Botnets are a network of malicious software which is headed by a botmaster from where they get all the instructions to execute. In this paper, a novel technique is proposed to infer malware network specifications given a sample of malware binary which is a file consisting of instructions. (bin file is with .bin execution). Botmasters use Command-and-Control protocols to control malware-infected hosts for executing malicious activities. Every family of malware has their own set of instructions called fingerprint which they follow to execute malicious activities. In the paper, they have tried to extract the fingerprint which acts as a unique identity for the malware family. They have employed reverse engineering in which they explore the messages and infer all the fields in it. But before applying the inference algorithm on the messages, they need to be decrypted since they are encrypted.
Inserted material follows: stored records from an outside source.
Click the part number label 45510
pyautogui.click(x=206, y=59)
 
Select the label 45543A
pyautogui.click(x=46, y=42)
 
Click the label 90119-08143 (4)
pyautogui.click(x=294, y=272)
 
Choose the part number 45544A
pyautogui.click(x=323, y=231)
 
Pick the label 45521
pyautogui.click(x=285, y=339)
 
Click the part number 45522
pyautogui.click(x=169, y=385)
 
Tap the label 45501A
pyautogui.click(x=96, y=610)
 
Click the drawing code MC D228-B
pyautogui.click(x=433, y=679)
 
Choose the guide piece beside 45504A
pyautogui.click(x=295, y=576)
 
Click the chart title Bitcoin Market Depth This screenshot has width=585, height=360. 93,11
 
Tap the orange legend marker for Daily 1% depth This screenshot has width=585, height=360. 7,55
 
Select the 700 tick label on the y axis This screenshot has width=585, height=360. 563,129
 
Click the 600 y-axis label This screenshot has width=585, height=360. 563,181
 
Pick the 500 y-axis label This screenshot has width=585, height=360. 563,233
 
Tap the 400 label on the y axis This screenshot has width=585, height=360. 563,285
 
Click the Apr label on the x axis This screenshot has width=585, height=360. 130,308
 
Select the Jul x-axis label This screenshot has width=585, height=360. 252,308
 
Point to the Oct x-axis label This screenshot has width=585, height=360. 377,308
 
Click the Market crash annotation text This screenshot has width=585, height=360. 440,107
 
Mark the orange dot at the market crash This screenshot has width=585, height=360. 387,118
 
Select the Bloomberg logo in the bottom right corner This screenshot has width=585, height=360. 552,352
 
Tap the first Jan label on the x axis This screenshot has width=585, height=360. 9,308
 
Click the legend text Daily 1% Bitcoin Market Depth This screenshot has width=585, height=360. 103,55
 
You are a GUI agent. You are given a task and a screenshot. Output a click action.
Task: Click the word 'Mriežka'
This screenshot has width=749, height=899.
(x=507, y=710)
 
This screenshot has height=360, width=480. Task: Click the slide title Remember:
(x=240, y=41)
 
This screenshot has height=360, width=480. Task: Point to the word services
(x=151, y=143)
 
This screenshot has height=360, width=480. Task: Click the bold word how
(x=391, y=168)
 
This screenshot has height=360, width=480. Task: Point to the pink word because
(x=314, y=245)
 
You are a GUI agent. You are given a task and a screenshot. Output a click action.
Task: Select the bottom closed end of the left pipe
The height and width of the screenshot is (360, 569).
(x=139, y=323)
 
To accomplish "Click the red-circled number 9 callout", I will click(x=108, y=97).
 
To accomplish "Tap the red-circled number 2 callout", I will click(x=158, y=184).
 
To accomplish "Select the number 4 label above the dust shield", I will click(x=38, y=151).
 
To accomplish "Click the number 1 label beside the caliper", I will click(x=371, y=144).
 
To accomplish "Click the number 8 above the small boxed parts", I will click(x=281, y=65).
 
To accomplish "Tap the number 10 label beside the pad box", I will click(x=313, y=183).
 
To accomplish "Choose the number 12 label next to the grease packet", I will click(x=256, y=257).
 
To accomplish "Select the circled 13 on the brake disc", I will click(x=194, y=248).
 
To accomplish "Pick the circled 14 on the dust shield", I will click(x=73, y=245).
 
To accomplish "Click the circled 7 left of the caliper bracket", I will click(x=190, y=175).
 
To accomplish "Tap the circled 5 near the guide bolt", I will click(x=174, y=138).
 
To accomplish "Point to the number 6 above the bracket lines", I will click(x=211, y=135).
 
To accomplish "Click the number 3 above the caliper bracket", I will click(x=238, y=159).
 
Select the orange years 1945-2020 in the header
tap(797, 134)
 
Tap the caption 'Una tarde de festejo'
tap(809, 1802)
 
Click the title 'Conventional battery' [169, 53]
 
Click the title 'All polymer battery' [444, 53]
For the purpose, they have proposed a system to extract C&C encryption keys by applying the dynamic analysis of the malware binary. So basically they’re trying to extract the protocol specification from samples of malware communication binary and also decrypt it before applying the inference algorithm
Since botnets can attack your computer and infect it through malicious activities, there is a need to devise a system which can detect suspicious activity and, through a series of steps, reverse the process. There is much work already done in the botnets domain, but the state-of-the-art techniques do not cater for the encrypted botnet protocols i.e. while communicating, botmaster and bots can send messages to one another in encrypted form. In order to unveil such C&C protocols, firstly, the messages should be captured and decrypted through the reverse-engineering protocols and type inference information. In order to infer the information of encryption, the state-of-the-art techniques are enhanced to do binary analysis.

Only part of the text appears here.